Weiterhin gibt es mechanische Hilfsmittel, die das Augenlid offen halten, wenn eine chirurgische Korrektur keine Option ist. Die sogenannte Ptosis-Brille hat am Rahmen oberhalb der Brillengläser einen oder zwei waagerechte Bügel, die unter die Augenlider geklemmt werden. Eine Ptosis-Brille wird von spezialisierten Optikern individuell angefertigt, da Position, Form und Länge der Bügel genau angepasst werden müssen.

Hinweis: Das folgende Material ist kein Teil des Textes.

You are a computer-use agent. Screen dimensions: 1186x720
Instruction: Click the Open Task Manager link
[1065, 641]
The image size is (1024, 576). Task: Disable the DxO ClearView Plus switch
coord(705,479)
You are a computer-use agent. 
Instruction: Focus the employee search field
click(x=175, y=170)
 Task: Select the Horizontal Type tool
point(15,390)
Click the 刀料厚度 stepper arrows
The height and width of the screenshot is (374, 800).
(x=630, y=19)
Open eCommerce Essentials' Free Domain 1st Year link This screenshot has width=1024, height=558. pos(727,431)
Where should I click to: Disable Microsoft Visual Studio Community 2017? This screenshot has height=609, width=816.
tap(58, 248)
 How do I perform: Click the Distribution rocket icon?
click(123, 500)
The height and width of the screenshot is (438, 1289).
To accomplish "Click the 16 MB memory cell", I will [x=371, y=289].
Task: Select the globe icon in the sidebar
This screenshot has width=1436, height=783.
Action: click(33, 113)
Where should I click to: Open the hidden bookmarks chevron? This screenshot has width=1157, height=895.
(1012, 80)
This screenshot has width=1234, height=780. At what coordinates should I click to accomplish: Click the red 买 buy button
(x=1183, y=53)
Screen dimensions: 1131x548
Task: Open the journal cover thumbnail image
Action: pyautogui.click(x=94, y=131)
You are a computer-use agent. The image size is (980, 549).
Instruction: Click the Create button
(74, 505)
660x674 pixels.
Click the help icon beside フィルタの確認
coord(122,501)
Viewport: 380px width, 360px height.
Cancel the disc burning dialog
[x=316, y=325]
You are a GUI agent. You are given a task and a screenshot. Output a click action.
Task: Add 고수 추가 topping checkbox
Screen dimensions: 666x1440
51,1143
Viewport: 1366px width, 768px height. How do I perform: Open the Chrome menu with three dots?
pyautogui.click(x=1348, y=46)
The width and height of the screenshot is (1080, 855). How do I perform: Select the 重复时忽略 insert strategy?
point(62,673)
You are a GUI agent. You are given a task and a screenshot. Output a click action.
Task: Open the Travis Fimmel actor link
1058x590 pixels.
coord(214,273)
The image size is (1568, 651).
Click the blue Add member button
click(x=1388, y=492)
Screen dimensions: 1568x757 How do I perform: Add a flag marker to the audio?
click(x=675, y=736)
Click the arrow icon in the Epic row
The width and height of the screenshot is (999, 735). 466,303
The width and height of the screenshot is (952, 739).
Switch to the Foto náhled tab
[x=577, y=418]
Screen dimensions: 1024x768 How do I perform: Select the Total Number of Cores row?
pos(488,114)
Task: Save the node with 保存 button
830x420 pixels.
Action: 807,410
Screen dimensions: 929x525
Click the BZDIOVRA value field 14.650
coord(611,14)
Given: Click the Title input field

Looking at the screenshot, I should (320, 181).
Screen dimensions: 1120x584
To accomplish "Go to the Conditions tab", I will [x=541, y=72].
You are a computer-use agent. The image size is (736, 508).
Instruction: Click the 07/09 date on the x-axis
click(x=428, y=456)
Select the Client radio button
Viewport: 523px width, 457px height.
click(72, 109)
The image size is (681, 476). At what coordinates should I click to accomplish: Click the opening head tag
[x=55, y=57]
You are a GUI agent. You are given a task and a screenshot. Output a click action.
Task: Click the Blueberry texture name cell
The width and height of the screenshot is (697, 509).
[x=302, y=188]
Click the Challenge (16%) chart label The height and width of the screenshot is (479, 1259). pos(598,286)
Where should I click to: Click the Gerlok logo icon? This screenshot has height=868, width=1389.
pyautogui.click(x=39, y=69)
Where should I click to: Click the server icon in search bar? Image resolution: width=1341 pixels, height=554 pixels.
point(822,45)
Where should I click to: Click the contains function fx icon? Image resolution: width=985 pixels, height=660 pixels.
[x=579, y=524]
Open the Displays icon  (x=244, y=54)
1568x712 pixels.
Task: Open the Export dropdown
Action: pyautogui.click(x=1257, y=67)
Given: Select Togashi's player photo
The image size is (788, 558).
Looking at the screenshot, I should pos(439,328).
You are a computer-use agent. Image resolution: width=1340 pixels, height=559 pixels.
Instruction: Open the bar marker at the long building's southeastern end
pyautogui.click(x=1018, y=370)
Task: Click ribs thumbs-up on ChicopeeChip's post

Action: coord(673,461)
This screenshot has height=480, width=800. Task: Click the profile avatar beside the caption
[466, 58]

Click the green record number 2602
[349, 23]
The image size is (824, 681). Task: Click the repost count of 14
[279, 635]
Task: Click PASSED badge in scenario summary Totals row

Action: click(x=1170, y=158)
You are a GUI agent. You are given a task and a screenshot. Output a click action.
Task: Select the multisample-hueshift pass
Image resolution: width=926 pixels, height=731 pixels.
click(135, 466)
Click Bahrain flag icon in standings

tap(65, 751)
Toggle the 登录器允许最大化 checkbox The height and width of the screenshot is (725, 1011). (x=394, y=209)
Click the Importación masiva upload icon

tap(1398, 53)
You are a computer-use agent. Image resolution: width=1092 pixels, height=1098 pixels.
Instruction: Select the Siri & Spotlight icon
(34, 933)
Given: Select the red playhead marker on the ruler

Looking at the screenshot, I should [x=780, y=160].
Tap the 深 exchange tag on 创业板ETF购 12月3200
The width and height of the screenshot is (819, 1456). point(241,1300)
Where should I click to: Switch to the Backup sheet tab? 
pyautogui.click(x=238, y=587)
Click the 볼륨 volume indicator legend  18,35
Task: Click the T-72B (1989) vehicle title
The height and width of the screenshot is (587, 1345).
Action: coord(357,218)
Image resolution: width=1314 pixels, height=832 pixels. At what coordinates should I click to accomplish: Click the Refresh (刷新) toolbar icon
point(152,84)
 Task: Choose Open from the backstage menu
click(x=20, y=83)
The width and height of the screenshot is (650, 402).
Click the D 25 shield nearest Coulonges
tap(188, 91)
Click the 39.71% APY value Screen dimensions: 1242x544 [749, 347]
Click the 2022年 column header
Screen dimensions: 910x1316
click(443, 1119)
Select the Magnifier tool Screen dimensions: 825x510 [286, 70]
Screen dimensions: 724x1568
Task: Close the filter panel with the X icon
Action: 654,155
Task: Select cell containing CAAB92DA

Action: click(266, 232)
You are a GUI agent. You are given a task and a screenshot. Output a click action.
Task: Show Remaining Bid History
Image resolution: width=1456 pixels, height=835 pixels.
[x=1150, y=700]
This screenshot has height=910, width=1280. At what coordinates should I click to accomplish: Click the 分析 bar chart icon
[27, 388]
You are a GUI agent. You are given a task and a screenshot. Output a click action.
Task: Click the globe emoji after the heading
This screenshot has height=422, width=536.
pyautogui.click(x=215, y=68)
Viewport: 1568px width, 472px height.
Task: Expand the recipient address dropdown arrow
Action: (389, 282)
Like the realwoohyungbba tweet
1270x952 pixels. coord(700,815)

Prognose und Heilungsverlauf

Ohne chirurgische Korrektur und ohne Heilung der zugrundeliegenden Erkrankung verschwindet eine Ptosis nicht von selbst. Ist weder das eine noch das andere möglich, müssen Betroffene sich mit der Diagnose arrangieren, etwa durch Tragen einer Ptosis-Brille. Die Resultate der Ptosis-Chirurgie sind generell sehr gut. Als Komplikationen der chirurgischen Ptosis-Korrektur können auftreten:

  • Unterkorrektur
  • Überkorrektur
  • Asymmetrie beider Augenlider
  • Unregelmäßigkeiten der Lidkontur
  • unvollständiger Lidschluss (Lagophthalmus)
Standard-Operationen erzielen in etwa 80 Prozent der Fälle beim ersten Eingriff ein vollkommen zufriedenstellendes Ergebnis. Eine Folgeoperation kann ein nicht zufriedenstellendes Ergebnis meist korrigieren. Bei angeborener Ptosis liegt die Erfolgsquote der Frontalis-Suspension bei über 90 Prozent. Ähnliches gilt für die Erfolgsquoten bei operativer Verkürzung des Müller-Muskels.